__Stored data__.
+ + + + + + +

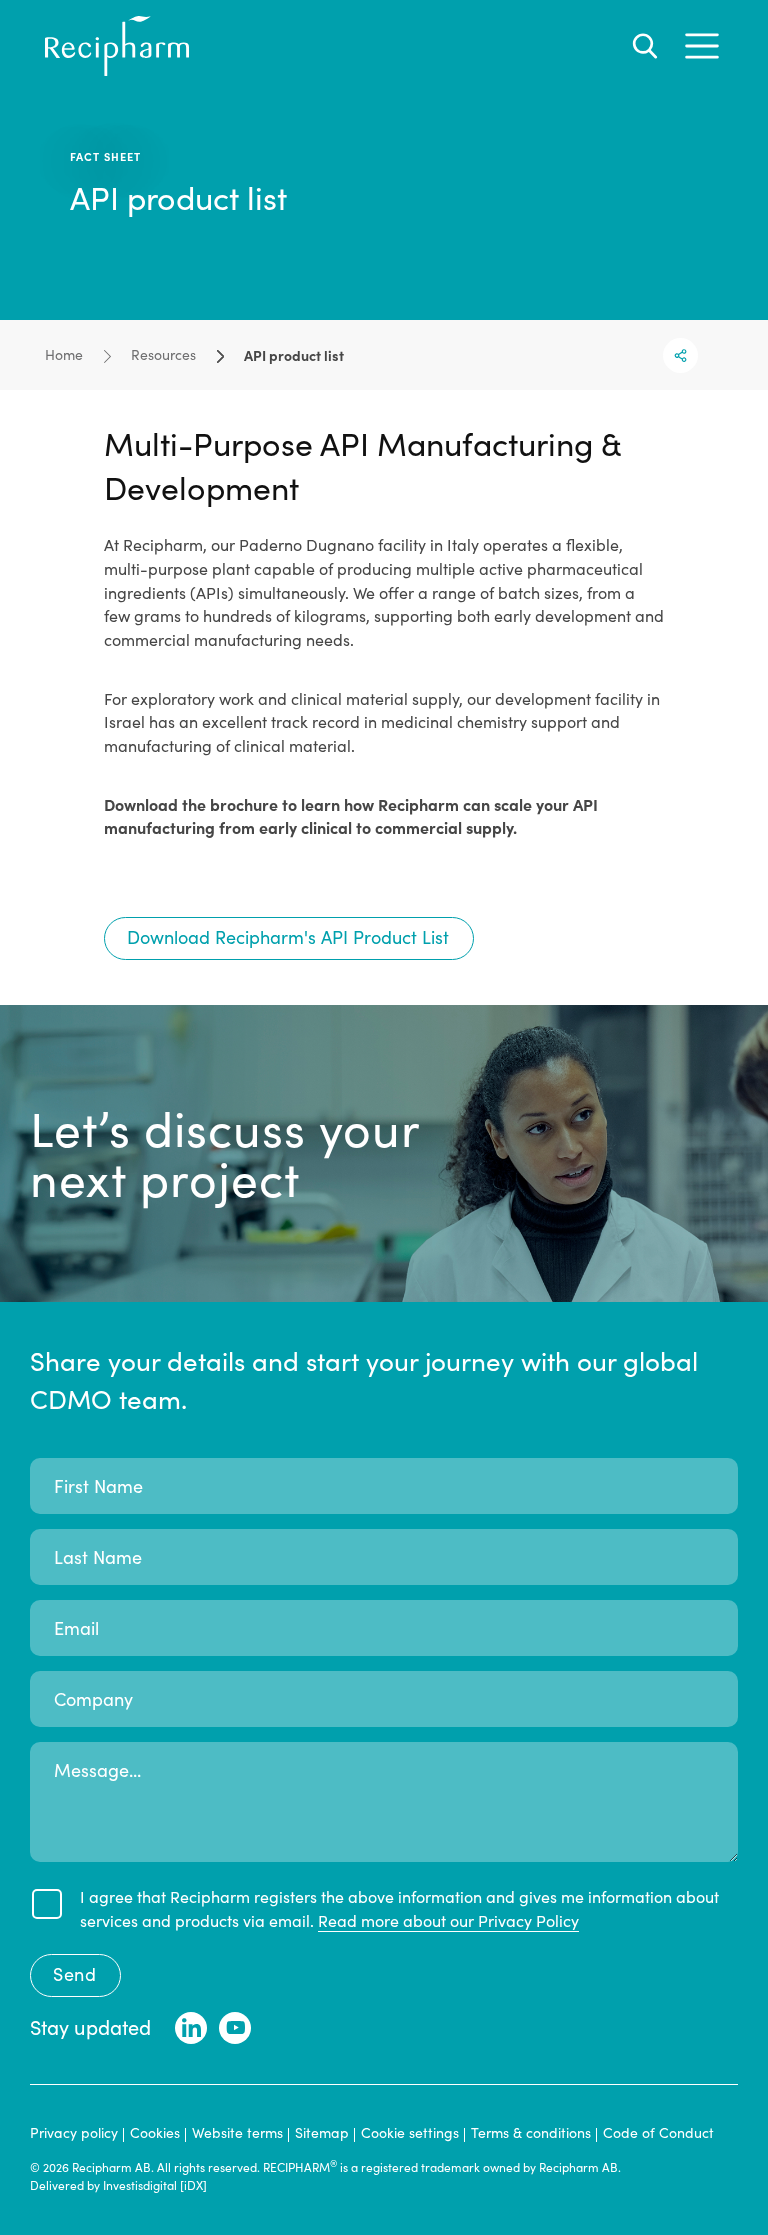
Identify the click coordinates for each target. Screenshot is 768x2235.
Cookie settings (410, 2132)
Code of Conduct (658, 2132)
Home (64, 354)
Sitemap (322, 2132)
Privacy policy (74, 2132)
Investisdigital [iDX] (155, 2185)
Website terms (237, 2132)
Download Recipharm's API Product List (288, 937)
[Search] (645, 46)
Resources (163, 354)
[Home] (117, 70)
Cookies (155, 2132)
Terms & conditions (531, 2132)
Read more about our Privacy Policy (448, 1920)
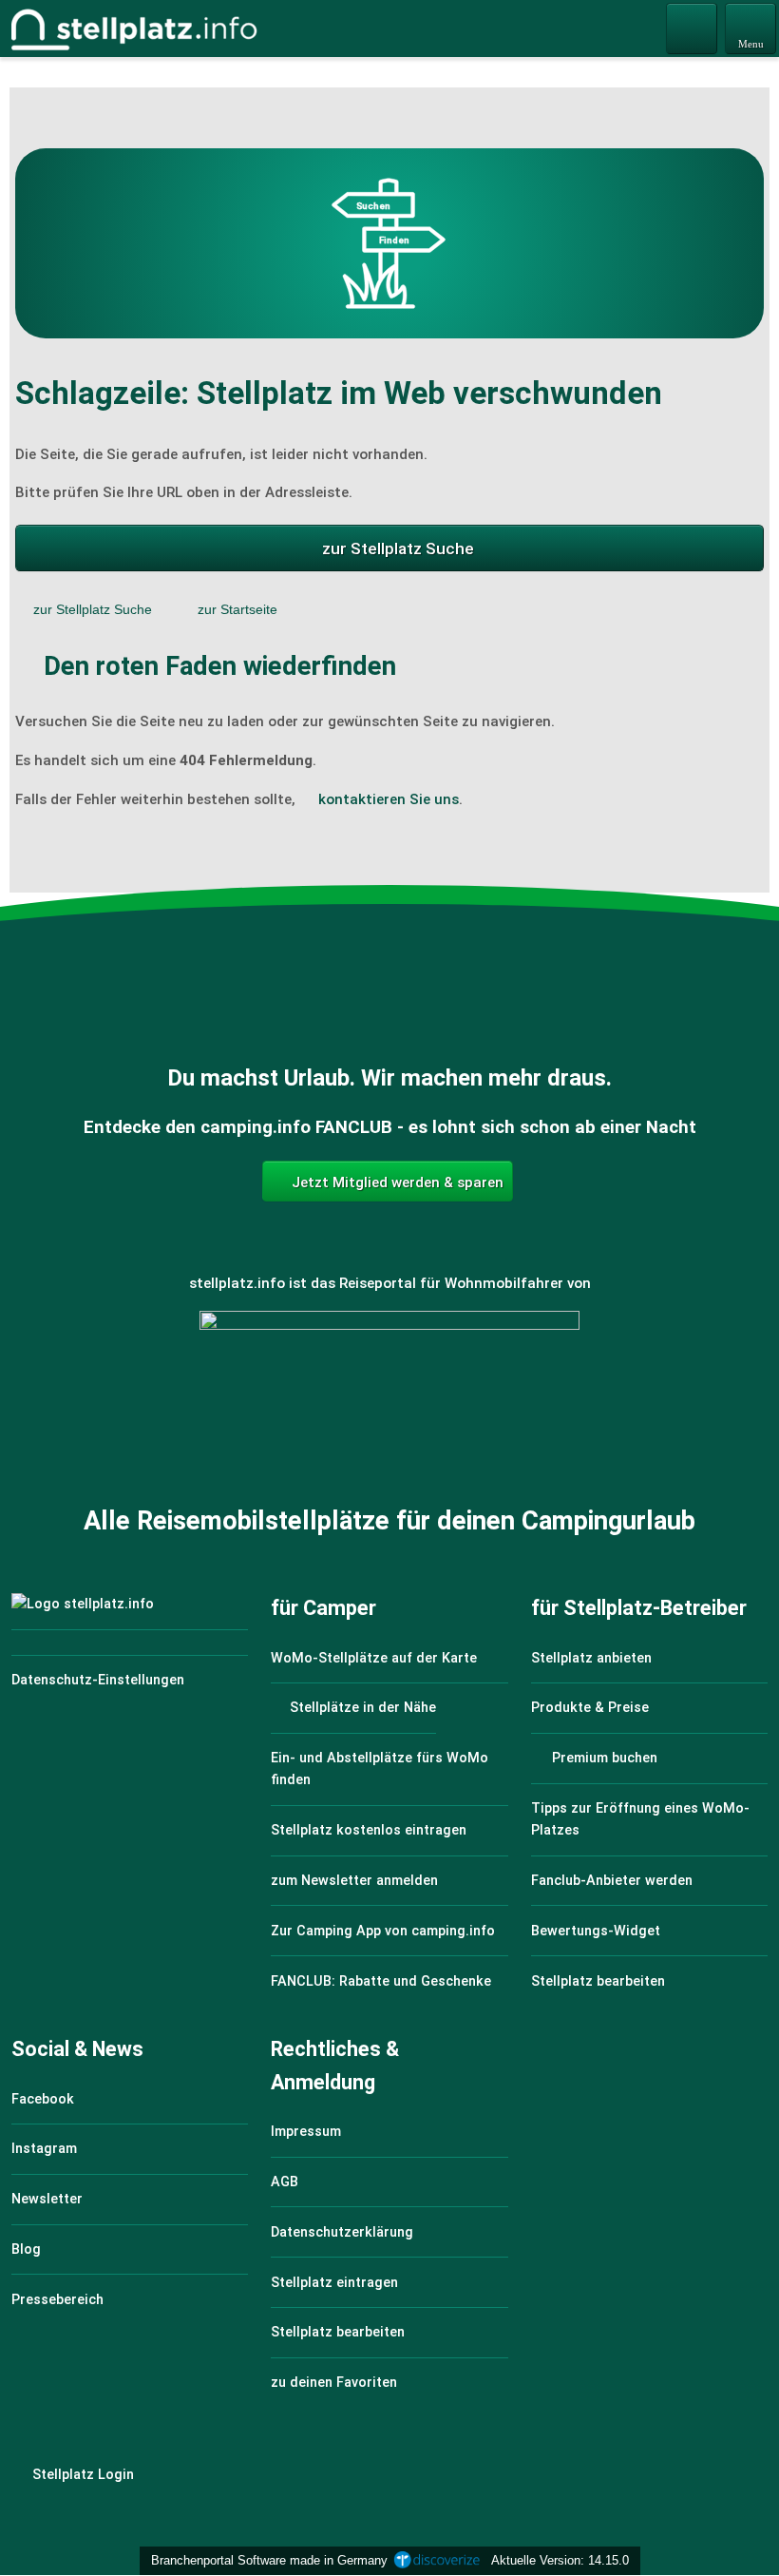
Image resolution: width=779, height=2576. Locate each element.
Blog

+ + + + + + +

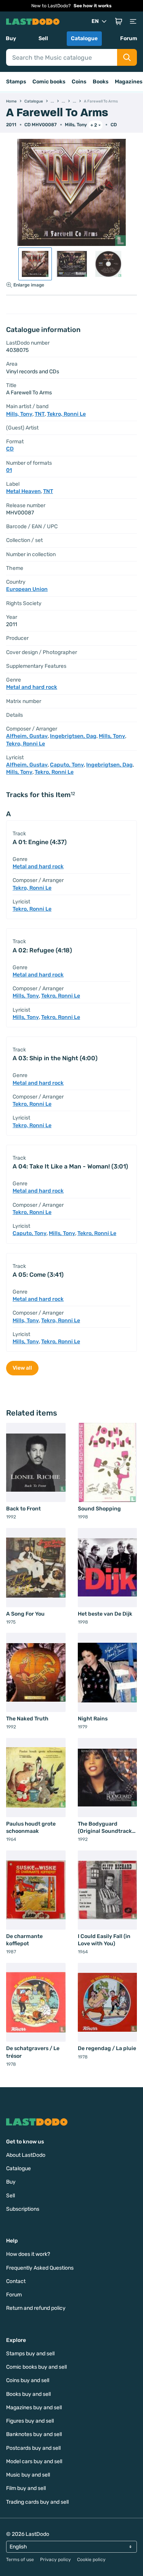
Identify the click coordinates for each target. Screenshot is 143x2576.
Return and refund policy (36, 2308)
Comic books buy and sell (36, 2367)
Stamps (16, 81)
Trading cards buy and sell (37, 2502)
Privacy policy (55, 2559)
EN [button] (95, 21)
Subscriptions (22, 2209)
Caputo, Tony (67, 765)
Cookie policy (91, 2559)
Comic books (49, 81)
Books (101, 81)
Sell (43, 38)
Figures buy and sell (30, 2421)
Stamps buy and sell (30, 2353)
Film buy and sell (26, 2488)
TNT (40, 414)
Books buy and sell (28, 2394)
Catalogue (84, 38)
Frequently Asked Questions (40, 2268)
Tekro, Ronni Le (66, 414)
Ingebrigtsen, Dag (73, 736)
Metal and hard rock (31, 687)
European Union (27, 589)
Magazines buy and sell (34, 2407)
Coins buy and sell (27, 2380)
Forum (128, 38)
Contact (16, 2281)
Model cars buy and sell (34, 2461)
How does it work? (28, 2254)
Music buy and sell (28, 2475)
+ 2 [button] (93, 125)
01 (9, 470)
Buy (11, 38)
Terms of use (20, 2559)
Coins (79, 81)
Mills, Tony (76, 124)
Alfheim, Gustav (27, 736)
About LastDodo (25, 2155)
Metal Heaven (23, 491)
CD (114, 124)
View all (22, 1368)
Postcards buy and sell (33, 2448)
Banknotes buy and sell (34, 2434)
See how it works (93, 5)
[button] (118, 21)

+ + + + + + +

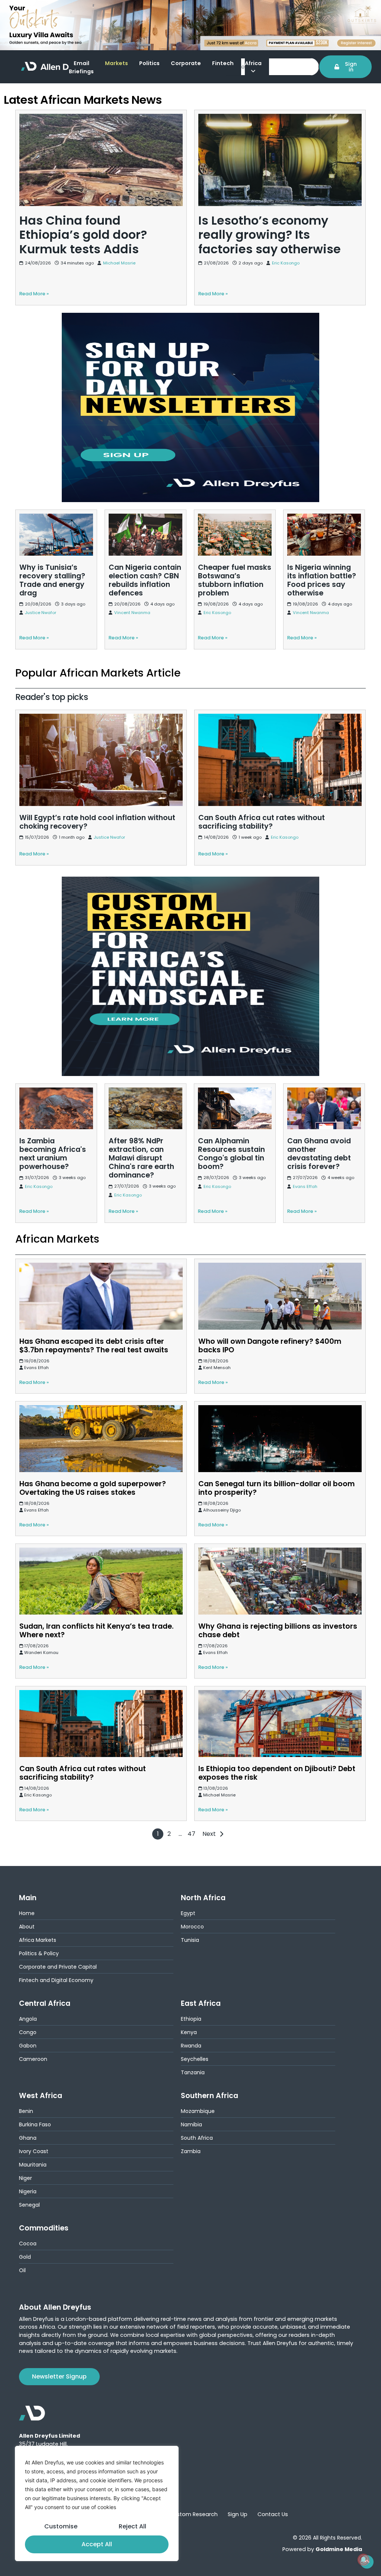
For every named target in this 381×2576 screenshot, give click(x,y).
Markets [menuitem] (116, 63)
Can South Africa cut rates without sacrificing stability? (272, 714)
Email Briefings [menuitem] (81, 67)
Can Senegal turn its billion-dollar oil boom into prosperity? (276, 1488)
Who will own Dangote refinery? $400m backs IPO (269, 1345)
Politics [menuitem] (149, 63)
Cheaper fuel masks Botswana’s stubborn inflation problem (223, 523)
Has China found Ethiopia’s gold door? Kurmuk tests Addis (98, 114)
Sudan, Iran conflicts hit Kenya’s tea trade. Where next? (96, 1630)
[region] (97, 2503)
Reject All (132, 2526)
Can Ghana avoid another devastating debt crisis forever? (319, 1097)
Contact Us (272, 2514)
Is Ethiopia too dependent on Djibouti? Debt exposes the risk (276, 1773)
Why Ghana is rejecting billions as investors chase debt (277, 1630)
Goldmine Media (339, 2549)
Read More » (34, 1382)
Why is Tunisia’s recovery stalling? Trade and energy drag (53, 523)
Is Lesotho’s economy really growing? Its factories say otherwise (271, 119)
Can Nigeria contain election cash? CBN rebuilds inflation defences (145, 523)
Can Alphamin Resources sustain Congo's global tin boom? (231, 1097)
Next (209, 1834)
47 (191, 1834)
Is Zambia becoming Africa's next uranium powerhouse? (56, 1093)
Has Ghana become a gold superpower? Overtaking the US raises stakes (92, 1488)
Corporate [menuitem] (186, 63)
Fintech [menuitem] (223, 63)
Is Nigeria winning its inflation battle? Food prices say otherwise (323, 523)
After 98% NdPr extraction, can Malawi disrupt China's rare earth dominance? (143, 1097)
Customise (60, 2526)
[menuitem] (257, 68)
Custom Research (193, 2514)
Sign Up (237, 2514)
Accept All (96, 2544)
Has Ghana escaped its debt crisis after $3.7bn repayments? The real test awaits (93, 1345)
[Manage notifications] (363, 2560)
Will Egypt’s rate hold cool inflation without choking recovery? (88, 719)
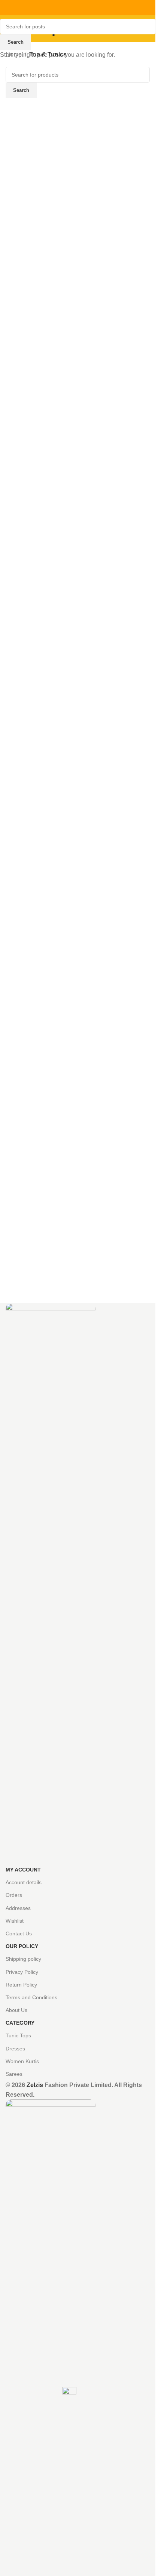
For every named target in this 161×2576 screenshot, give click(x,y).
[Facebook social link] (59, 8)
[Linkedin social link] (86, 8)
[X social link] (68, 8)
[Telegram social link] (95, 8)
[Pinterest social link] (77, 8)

+ + + + + + +

__What you will do__. Only one stretch of the records above is wanted: the lines between the one holding "Screenshot is 768x2235." and the one holding "Cookies (155, 2132)", inclusive, reproduced exactly.

__Answer section__.
Identify the click coordinates for each target. Screenshot is 768x2235.
Cookie settings (410, 2132)
Code of Conduct (658, 2132)
Home (64, 354)
Sitemap (322, 2132)
Privacy policy (74, 2132)
Investisdigital [iDX] (155, 2185)
Website terms (237, 2132)
Download Recipharm's API Product List (288, 937)
[Search] (645, 46)
Resources (163, 354)
[Home] (117, 70)
Cookies (155, 2132)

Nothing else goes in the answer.